Between 15 November and early December last year, the company indefinitely released 407 workers (14% of staff) on lower rates of pay, causing protests outside its head office.
Sinovel described the plan as a "paid vacation", with staff given full salary for the first month. But in the second month this falls to 80% of Beijing's minimum salary, about CNY 1,080 ($172) a month. In addition, Sinovel will pay basic social security and housing funds, but no other allowances.
The affected staff come from the Beijing headquarters covering research and development (R&D), purchasing and marketing. Customer service staff members usually earn about CNY 5,000 a month, while those in R&D earn CNY 8,000-9,000.
Production bases in Yancheng, Baotou, Baicheng and Jiuquan are also affected. Sinovel insiders believe more staff will be affected before the year-end.

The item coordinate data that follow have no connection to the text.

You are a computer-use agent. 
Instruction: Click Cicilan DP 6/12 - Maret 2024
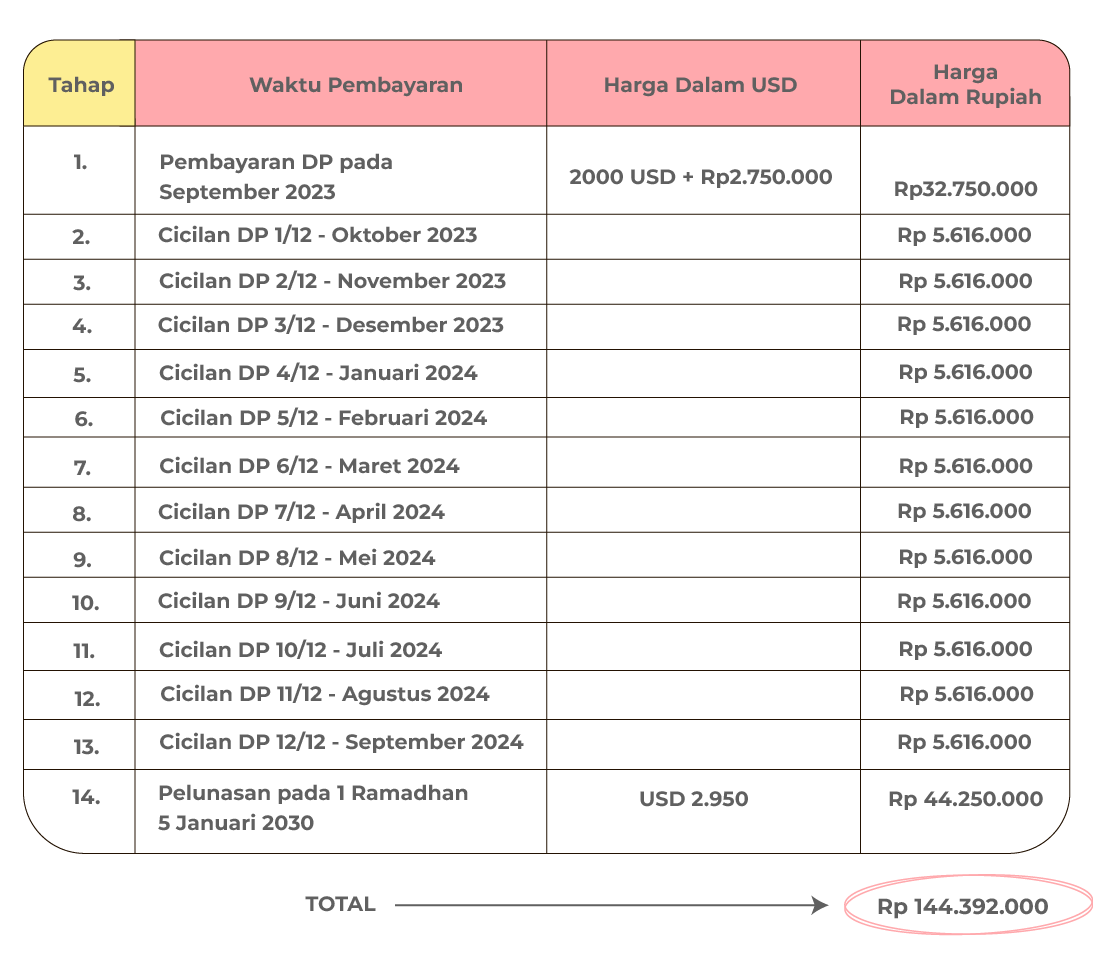309,466
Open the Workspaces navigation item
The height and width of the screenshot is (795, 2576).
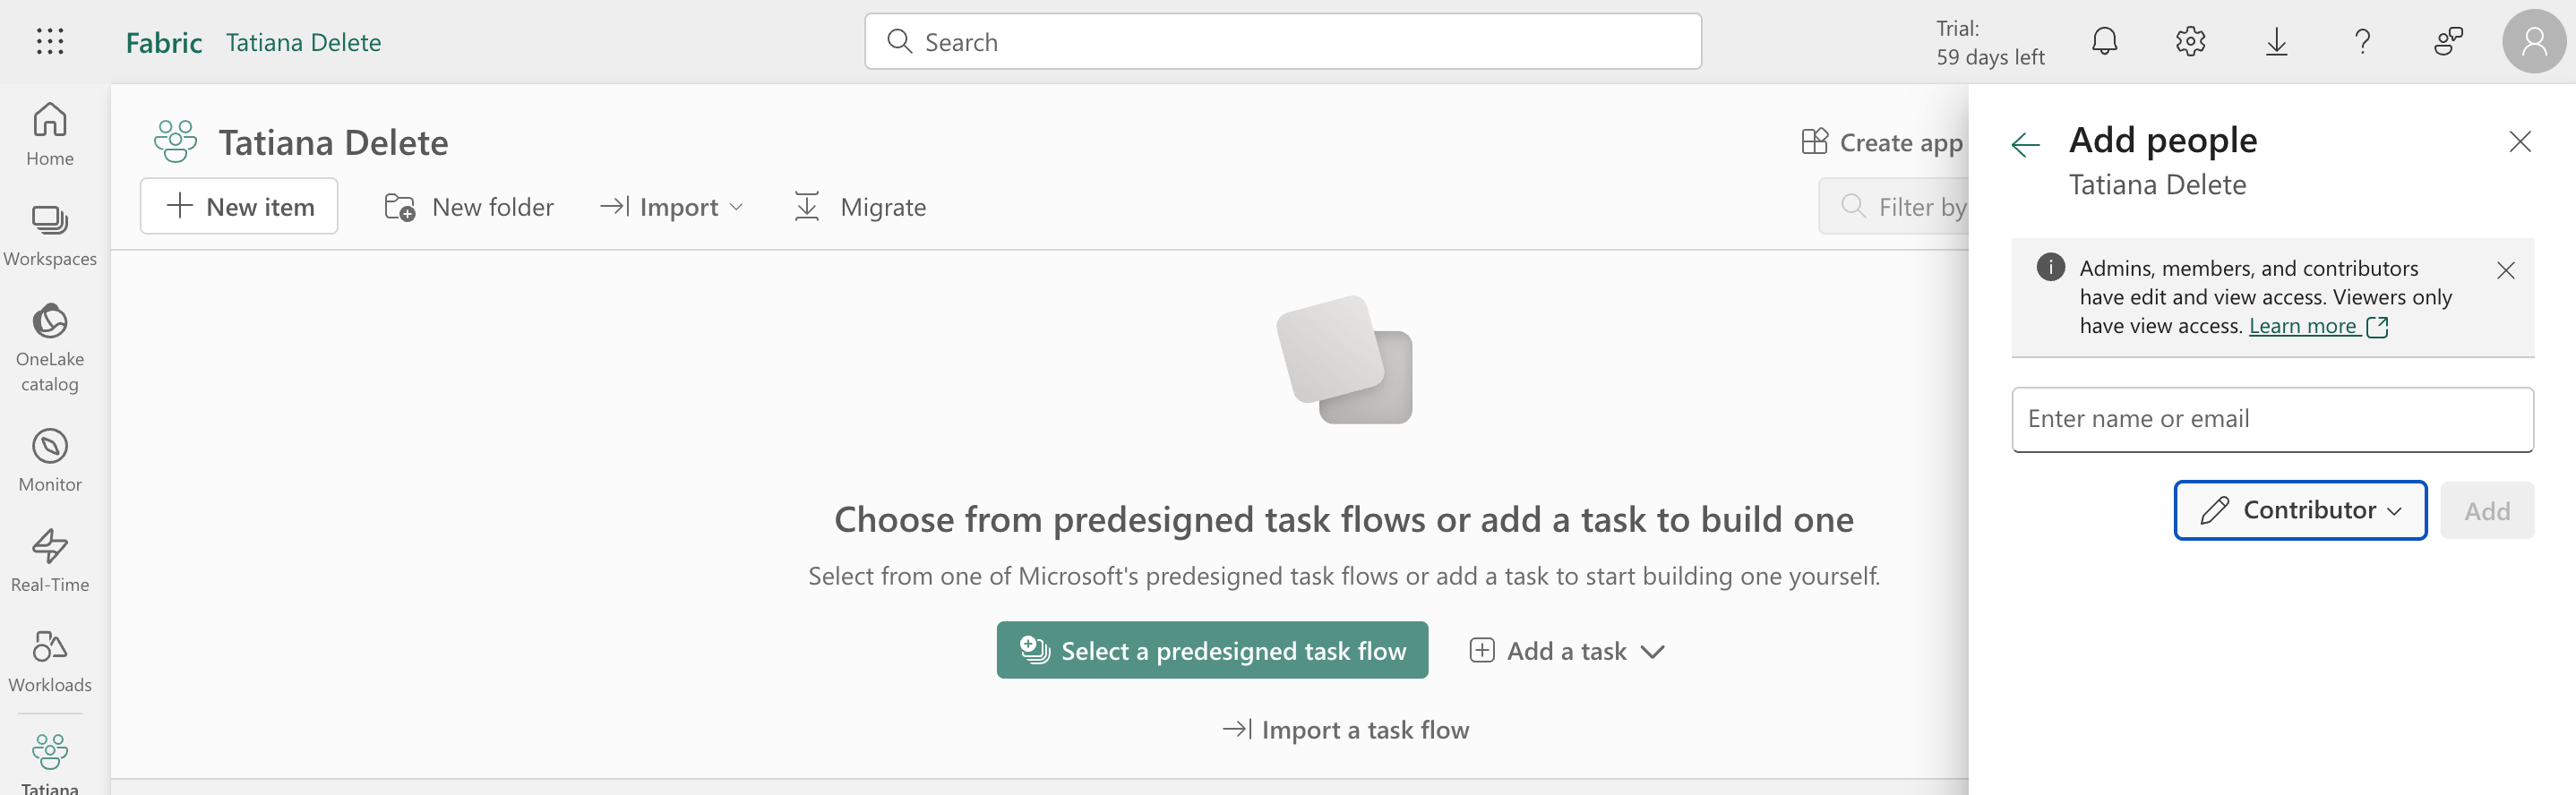(50, 234)
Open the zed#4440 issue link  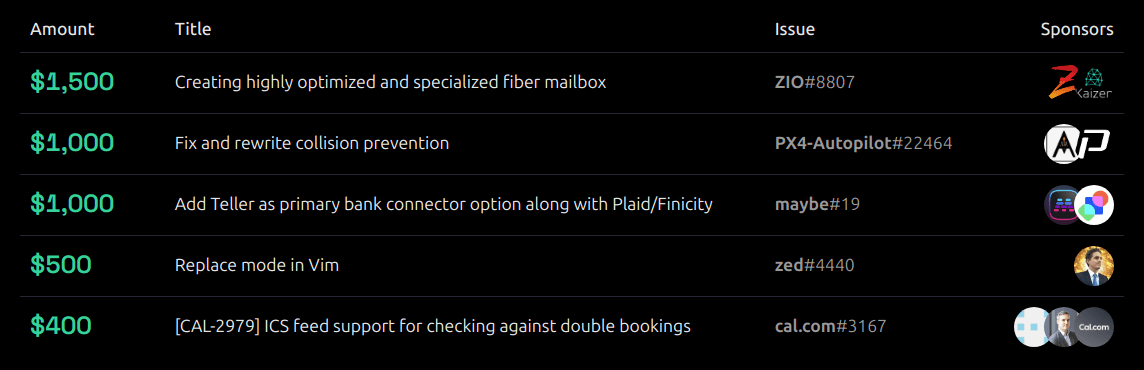tap(814, 266)
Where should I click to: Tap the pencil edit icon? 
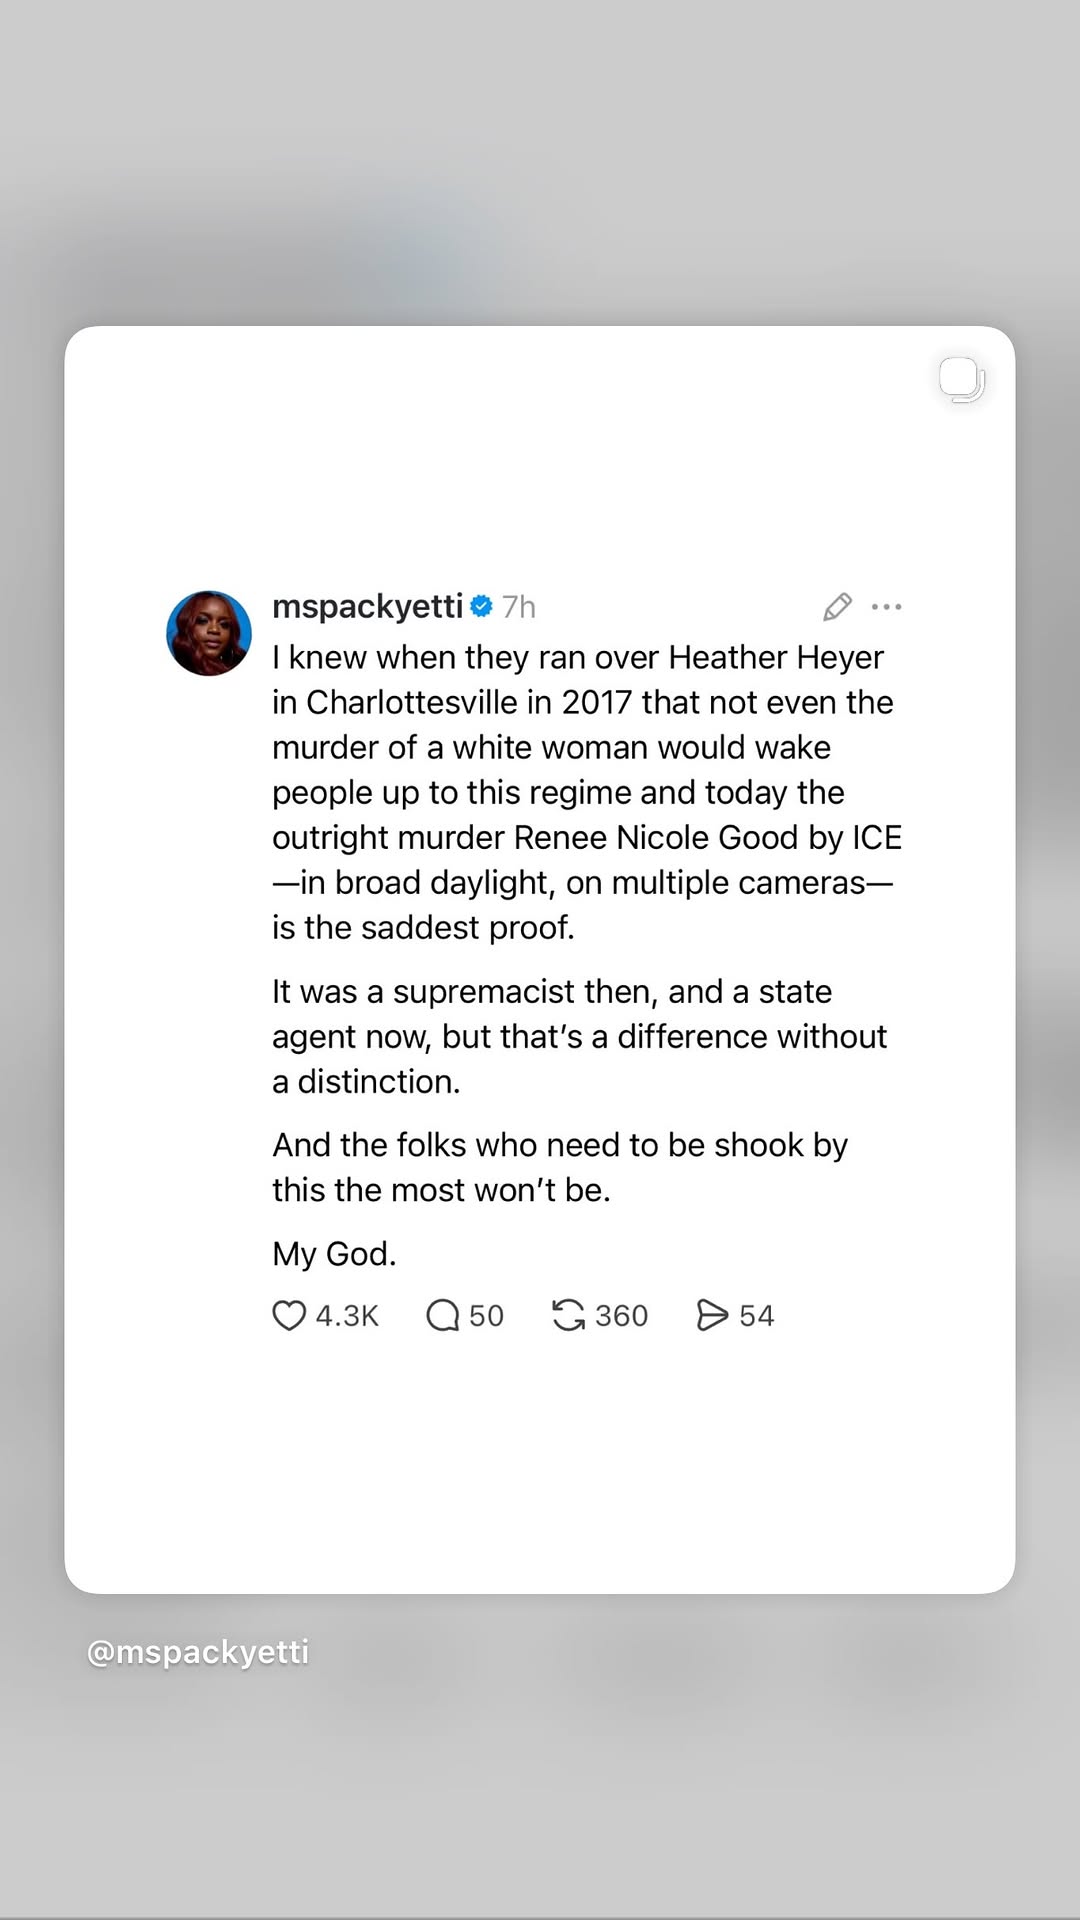[837, 606]
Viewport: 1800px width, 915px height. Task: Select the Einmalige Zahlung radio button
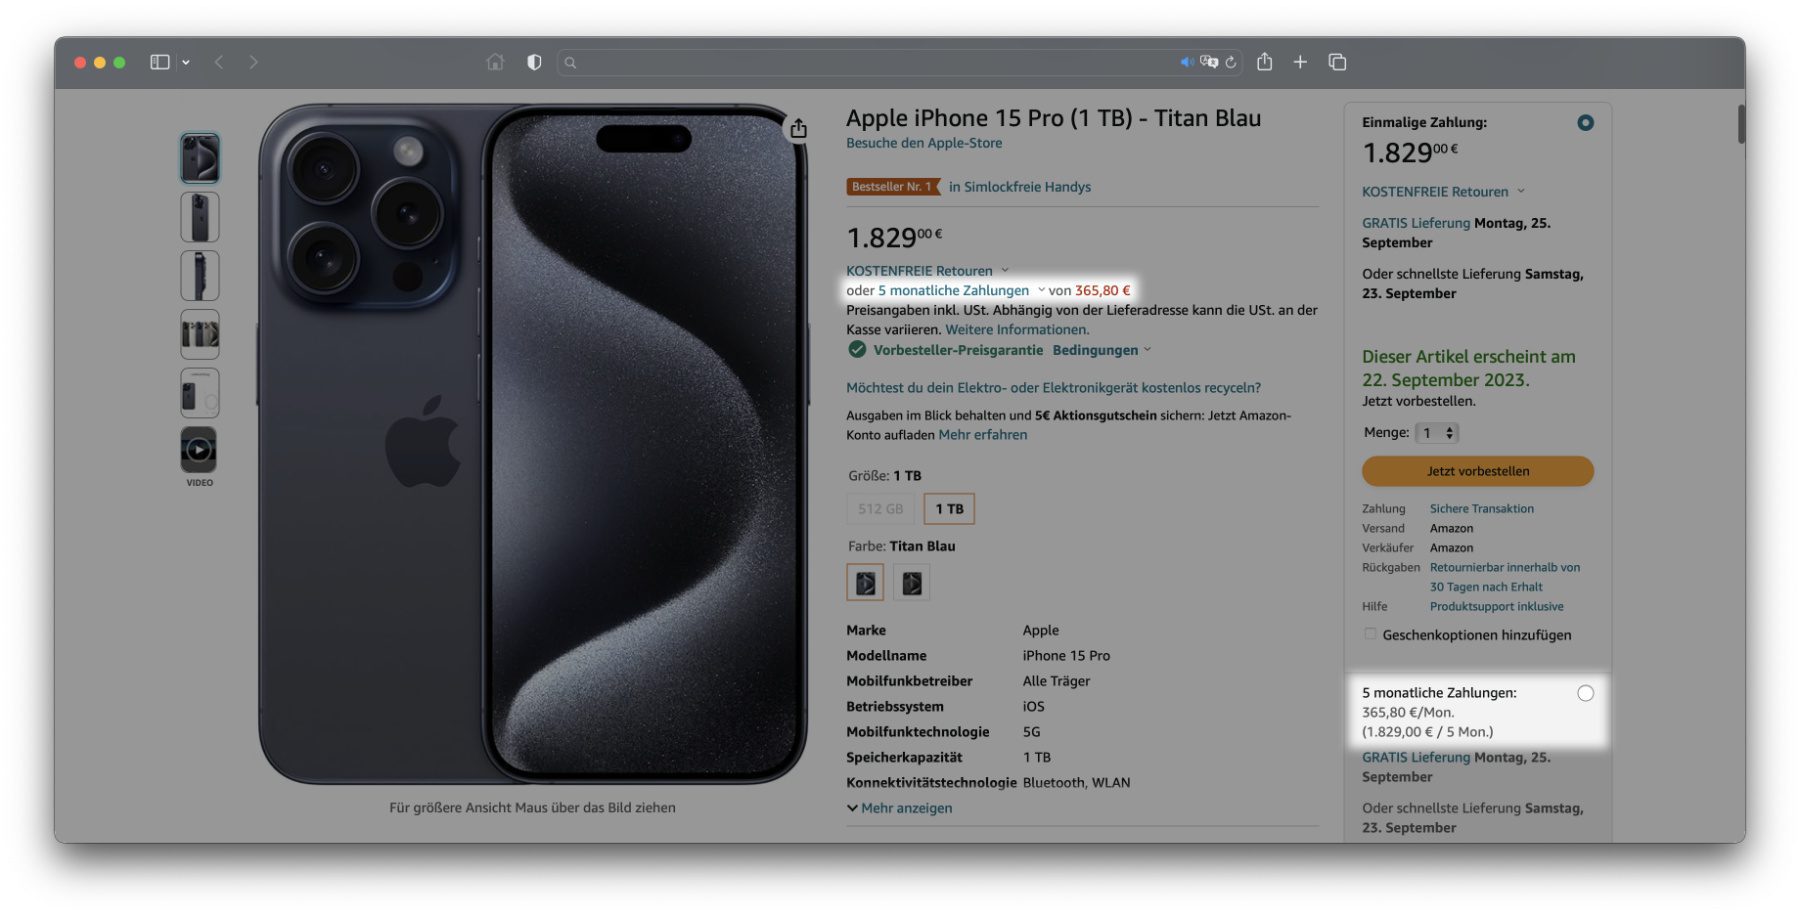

Sinovel defended the move, stating the company's business operations had been affected by the sluggish economy and stringent government policies reducing wind power expansion. But staff have reacted angrily. On the morning of 27 November, over 40 R&D staff members protested in front of the headquarters with a banner proclaiming the company was making "job cuts in a disguised form".
Staff said that they were unable to survive on CNY 1,000 a month in Beijing. By reducing their wages so low, they said Sinovel was compelling them to resign and thus save compensation payments.
Wei Wenyuan, Sinovel's president, responded: "Sinovel had CNY 8.5 billion ($1.35 billion) worth of goods in stock on 30 September. The gross product margin is very low, and the operating receipts are not enough to pay wages." A company spokesman said that the workers' situation is still being resolved.
Shen Hongwen of CI Consulting, an industry researcher in China, said the Chinese wind power industry is in a stage of structural adjustment. Sinovel has had to slow growth and slash turbine production to reduce its management expenses.
But industry insiders doubt whether the "paid vacation" will solve the company's problems. It is estimated that the move will save Sinovel CNY 10 million ($1.6 million), but this is a drop in the ocean in comparison to the manufacturer's outgoings.
Sources close to Sinovel said that executives, in expectation that China's wind boom would continue indefinitely, purchased enough raw material to produce 4GW of turbines annually. But in 2012, Sinovel is only expected to have consumed enough material to produce less than 1GW.
Like many Chinese manufacturers, Sinovel has been struggling with the new market conditions. In Q3 2012 it had losses of CNY 280 million ($45 million). In the first three quarters of 2012, it raised only CNY 570 million ($91.5 million) funds, but paid out CNY 3.1 billion ($497 million) cash for debts.
Despite the slower economy, Sinovel's previous over-expansion is at the root of its problems, said Shen. As disclosed in the company's 2011 annual report, Sinovel invested in the construction of new wholly-funded subsidiaries in Yunnan, Jiangxi, Guizhou and Jiangsu provinces, in an effort to cover the main wind power markets in the country.
Industry insiders believe Sinovel's problem is the tip of the iceberg for the Chinese wind industry. In the past, the priority for wind companies was to improve and expand turbine manufacturing. Now, the bottleneck rests with the grid and the electricity market, leading in turn to curtailment of new wind farm expansion, surplus turbine production capacity and overstaffing. This problem is likely to be faced by companies other than Sinovel.